On Mon, Jul 06, 2009 at 12:29:53PM +0200, Tomeu Vizoso wrote:

Agreed. I have to say that your proposal is excellent, congratulations!
Thanks, I'm flattered. :)

Is the asynchronous API design useful enough to warrant more complex
I'm not sure, but I think that whatever decision we take should be
made based on actual usage of the DS. What about proposing an example
of how an existing activity would be modified to use the new API?
OK, will work on one.

 - For save() calls activity needs to wait for result (containing new    version_id) before it can invoke save() again for the same object    which can take quite some time if save() is sync - especially if other
   activities are saving at the same time.
What about having a separate call that returns synchronously a new
tree_id and/or version_id?
Interesting idea, need to think about it. As we're going to use UUIDs not using requested versions shouldn't be an issue (for other version number schemes like the one you propose below "holes" in the numbering could be troublesome).

Making the API fully asynchronous is the cause for much of the complexity of my proposal, but if we eliminate the queueing the response times for write accesses and checkout() can be very long even for unrelated operations.
Why for unrelated operations?
Because we're serializing VCS operations. They are IO bound (more specifically: disk bound) and parallelisation would only lead to IO starvation, especially for HDDs.

# do we want an optimized way to determine (only) the branch HEADs of
a given tree_id?

This depends on the intended UI. My opinion is that if we branch at
every interesting modification (triggered by the activity detecting an
interesting change or by the user clicking on the Keep button), we
would like to display in the object list all the HEADs of each branch
in each tree_id. In that case yes, we need a way to retrieve that list
that is fast on both the client and the server side.
My imagined usage of branches was to create them automatically upon altering a non-HEAD version. A user basing off an old version could mean the newer version is "broken" (in that case promoting the new version to the HEAD of the current branch makes more sense) or that (s)he uses the older version as a kind of template to create derivates (so creating a branch would make most sense). But I'm open to alternative suggestions. We'd most likely need a way to explicitly create branches then.

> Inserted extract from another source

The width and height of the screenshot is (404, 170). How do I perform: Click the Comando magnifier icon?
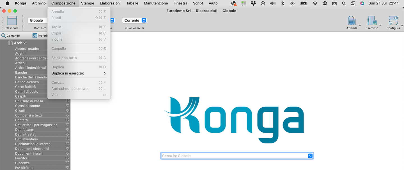pos(4,36)
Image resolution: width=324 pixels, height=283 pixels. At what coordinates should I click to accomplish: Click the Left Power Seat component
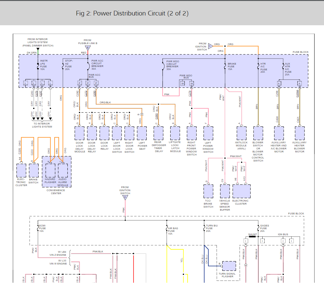[142, 133]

# using symlink instead of hardlink for "incoming" queue since we want
to support directory trees, not just files

What justifies this new requirement?
That it's
a) of use to activities (IIRC some of them use ZIP files right instead now),
b) easy enough to achieve with the new design and
c) leads to better delta compression and thus disk space effiency.

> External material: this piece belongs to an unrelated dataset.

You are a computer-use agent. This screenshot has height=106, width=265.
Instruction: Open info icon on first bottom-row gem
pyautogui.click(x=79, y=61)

# since an index rebuild can take a lot of time we need to provide UI
feedback while doing that

Any I/O operation can potentially take a lot of time, but with the
current version of the DS rebuilding an index with a few thousands of
entries is not so slow on the XO. We should never need to rebuild the
index, so this new requirement might not be justified (given the
current resources, all the other work we need to do, etc).
OK, good to know index rebuilding is fast. So the simple, boolean API I proposed (check_ready() / Ready()) suffices.

# detecting identical files across objects isn't as important since
duplicates are mostly expected to occur as versions of the same object

Based on how current activities are using the DS, this isn't like
The most common case I have heard from the field are children
downloading a PDF for reading several times.
Oh, didn't know that, so it's a new requirement.

An alternative to the current method for detecting duplicates is moving this task to
activities, is that what you suggest?
I'm ambivalent about it. On one hand it's not so easy to achieve in datastore (for various backends) and more indicative of UI deficiencies (why did the children download the file several times in the first place; it's bandwidth wastage as well), on the other hand it might not be easy to do in Browse, too. But maybe storing the URL as metadata and looking for that is enough for most cases? I guess it happens during a single session so the URL (even if including a session ID or whatever) should be stable enough?

About the benefits of differential compression I would like to note
that if you analize a real world journal, the biggest files are
videos, mp3, pdfs, etc., so files in formats not easily editable with
the activities we currently have.
Which is neither an argument pro nor contra delta compression as storage requirements should be about the same either way. OTOH most activities that do support modification currently save in a text based format, so for the large number of versions I expect (remember we're autosaving on activity switch) it could be a huge gain (not with git though since AFAICT it stores the entire blob every time, not just the differences).

With that I don't mean is not an
interesting challenge or something that we won't need in the future,
just that it has a relatively low impact as of today.
Which is why the minimal "delta compression" in git should be sufficient for now. :) What's more of a problem is one of the points mtd raised, though: git potentially choking on large files (mmap should be fine OTOH).

# activities should not submit new entries while the previously
submitted one hasn't been fully committed yet

Why so?
This is the answer I gave before:

Looks like I need to define should/must/etc. for the final version of the
document. It's an advice, not a requirement. The intention is to avoid
having an ever-increasing backlog because the activity saves faster than
the datastore can process.

# version_id and parent_id

Have you thought about version_id being of the form of '2.1.4'?
Yes, that's what I intended originally. But someone (Ben?) made a good argument for random IDs in one of the recent threads. Besides: the current prototype already uses the latter ones. :) Using random IDs and storing relationship in metadata is easier to implement than constructing and parsing structured IDs. It's not clear the latter would buy us anything real.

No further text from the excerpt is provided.